The Translational Bioinformatics Laboratory (TBLab) is based in Palermo and is aimed to create and make available new clinical knowledge starting from the so-called “homic” data (genomic, transcriptomic, proteomic) and from biomedical data by using the information engineering tools and in particular artificial intelligence, knowledge organization and management, and machine learning.
The laboratory currently employs nine researchers and applied researchers, 50% on a fixed-term basis. University professors and researchers from other institutions also collaborate with the laboratory.
Translational Bioinformatics is an emerging sector of medical information technology, in which the transfer of discoveries and technological innovations from laboratories to clinical practice is crucial; this is why the laboratory works closely with many Italian and foreign clinical institutions.
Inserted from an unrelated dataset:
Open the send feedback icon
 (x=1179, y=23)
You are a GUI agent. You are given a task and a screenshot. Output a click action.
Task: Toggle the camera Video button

These include the well-known ISMETT transplantation centre, the Civic Hospital of Palermo and King’s College in London.
The laboratory of Translational Bioinformatics research is focused on the identification, at the molecular level, of both key components such as microRNA (miRNA), RNA messengers (mRNA), proteins, molecular compounds and their interactions often responsible for the development of pathologies with a high socio-economic and health impact. The research focuses on the design and implementation of classification and clustering algorithms based on different computational paradigms, such as self-organizing neural networks, deep learning, probabilistic topic models. The laboratory is currently engaged in redesigning the classic deep learning methods for the bioinformatics sector.
The fields of application of the laboratory concern the diagnostic and prognostic aspects of cancer and chronic degenerative diseases and the “Personalized Medicine”.
Moreover, the laboratory produces advanced prototype software tools for knowledge management and data analysis. In particular, an important research and development activity concerns the NoSQL graphical databases, used for the integration of heterogeneous databases and as a foundation for the creation of tools for the interrogation and analysis of biological data aimed at solving problems in the bioinformatic field.